Tally how many lines of these entries hold the string "computer". Return the number alone.

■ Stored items

* * *

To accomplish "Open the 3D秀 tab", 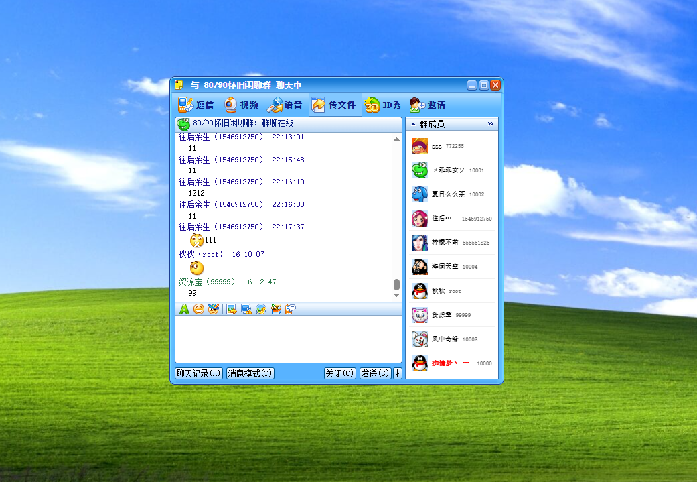I will point(384,105).
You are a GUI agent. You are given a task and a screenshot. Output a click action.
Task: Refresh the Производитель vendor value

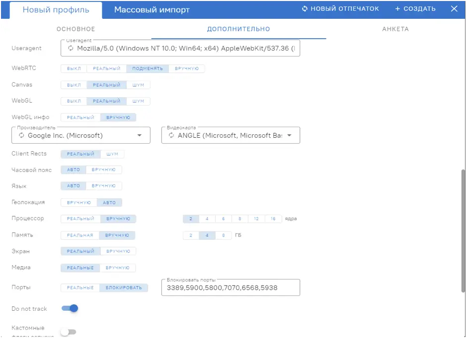pyautogui.click(x=22, y=135)
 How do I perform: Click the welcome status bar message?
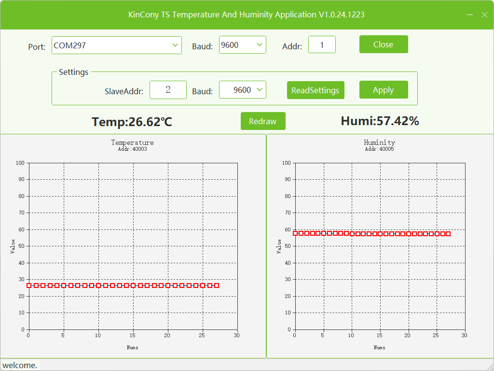click(x=20, y=365)
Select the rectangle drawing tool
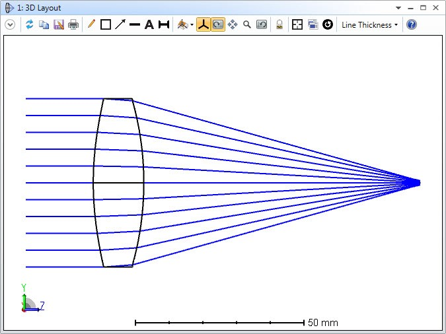Viewport: 446px width, 334px height. (105, 24)
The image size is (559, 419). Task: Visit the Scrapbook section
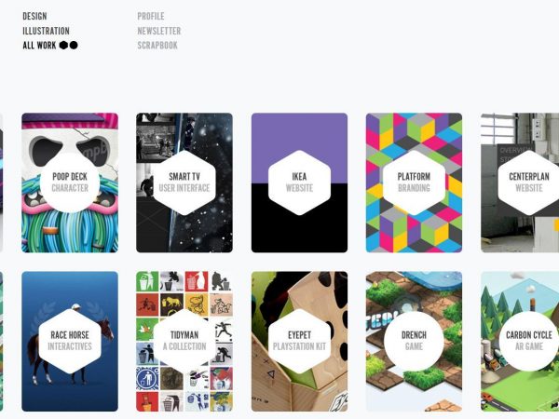click(x=157, y=46)
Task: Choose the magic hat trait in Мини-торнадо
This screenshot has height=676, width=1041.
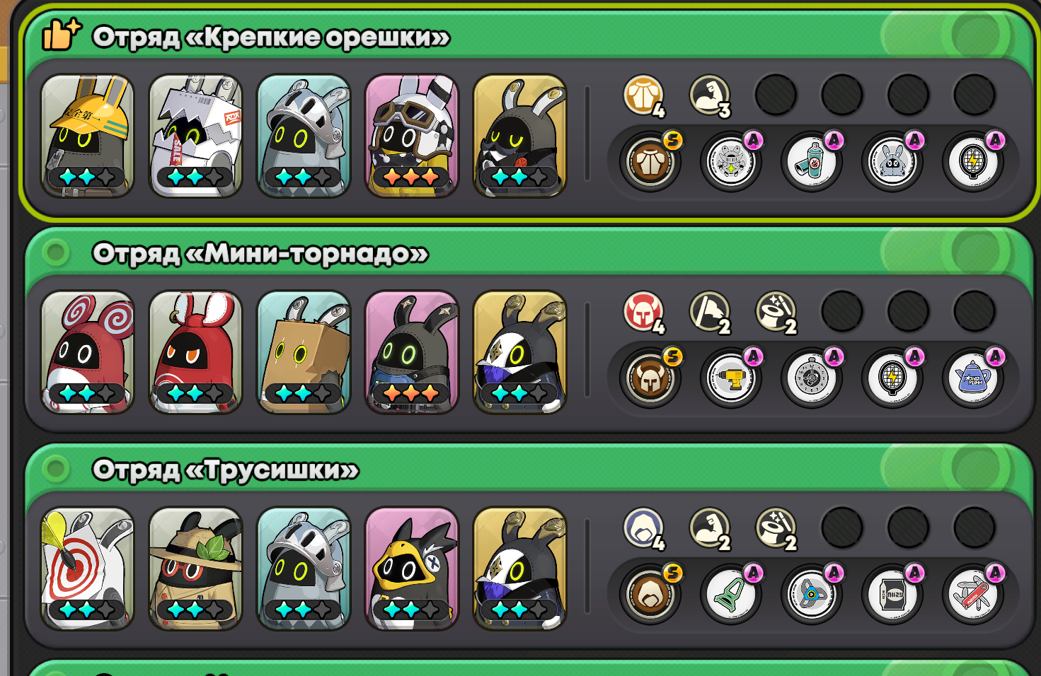Action: click(x=776, y=312)
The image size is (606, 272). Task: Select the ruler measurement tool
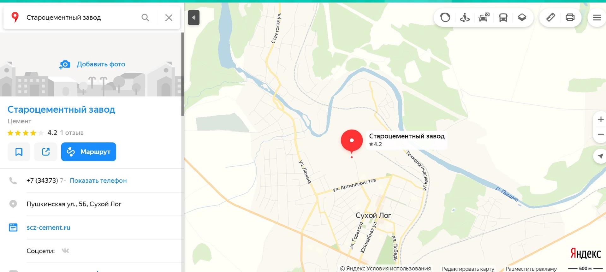tap(550, 17)
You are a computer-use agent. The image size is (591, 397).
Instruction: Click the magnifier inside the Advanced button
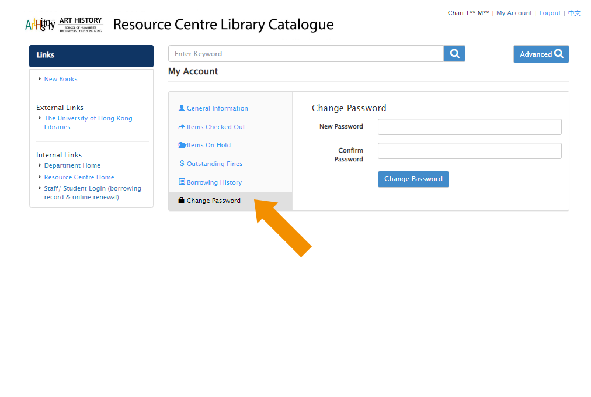tap(559, 53)
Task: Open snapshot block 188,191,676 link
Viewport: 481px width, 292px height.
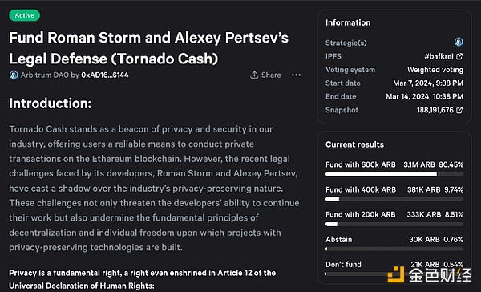Action: 435,110
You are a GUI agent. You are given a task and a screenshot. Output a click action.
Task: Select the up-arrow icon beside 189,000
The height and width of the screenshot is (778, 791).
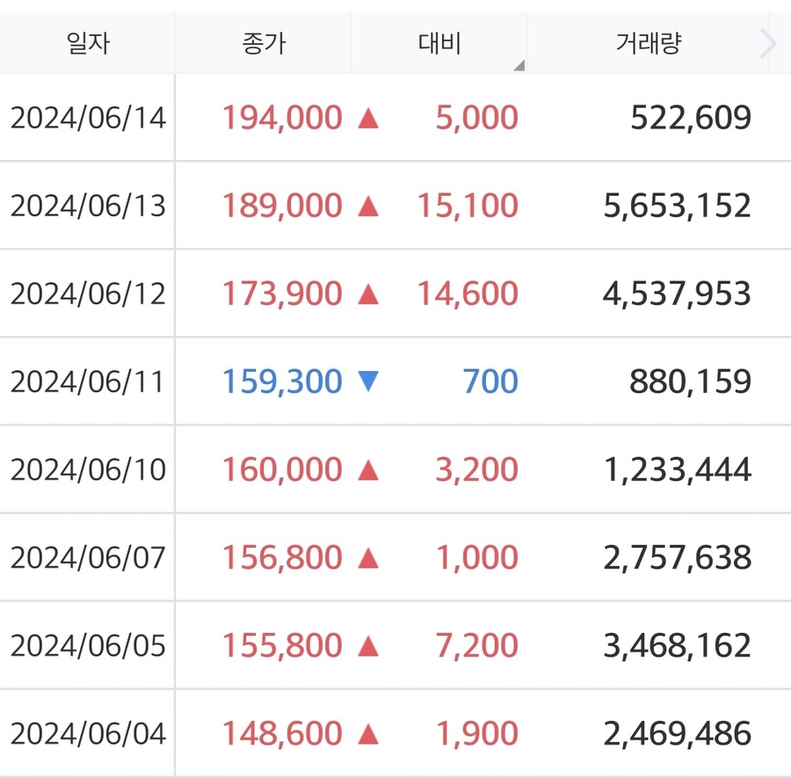pos(370,205)
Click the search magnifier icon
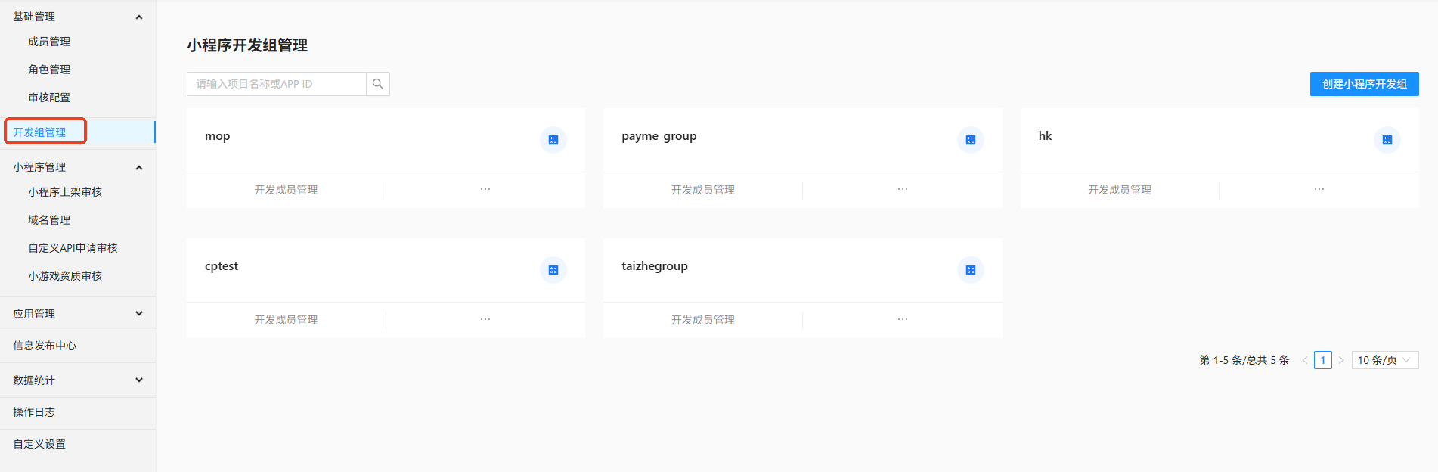Screen dimensions: 1438x472 coord(378,84)
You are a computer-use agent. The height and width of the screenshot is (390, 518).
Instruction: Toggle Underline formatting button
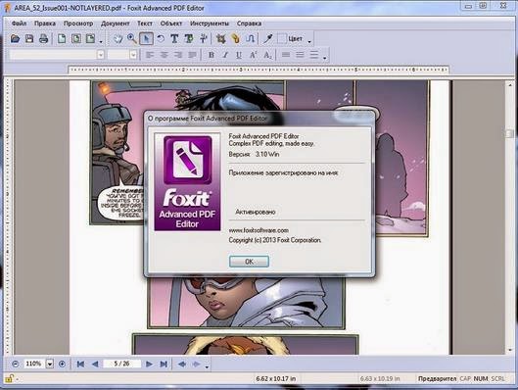pyautogui.click(x=239, y=55)

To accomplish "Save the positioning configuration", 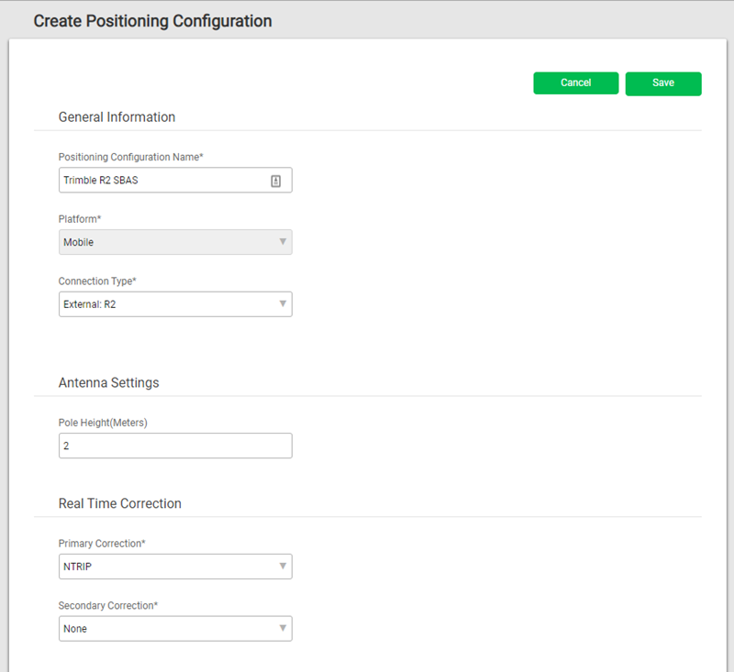I will (x=663, y=83).
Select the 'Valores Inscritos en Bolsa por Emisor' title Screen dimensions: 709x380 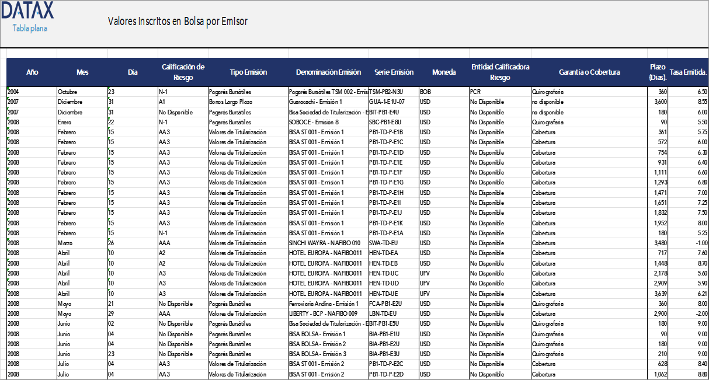click(x=178, y=22)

* * *

■ Task response
2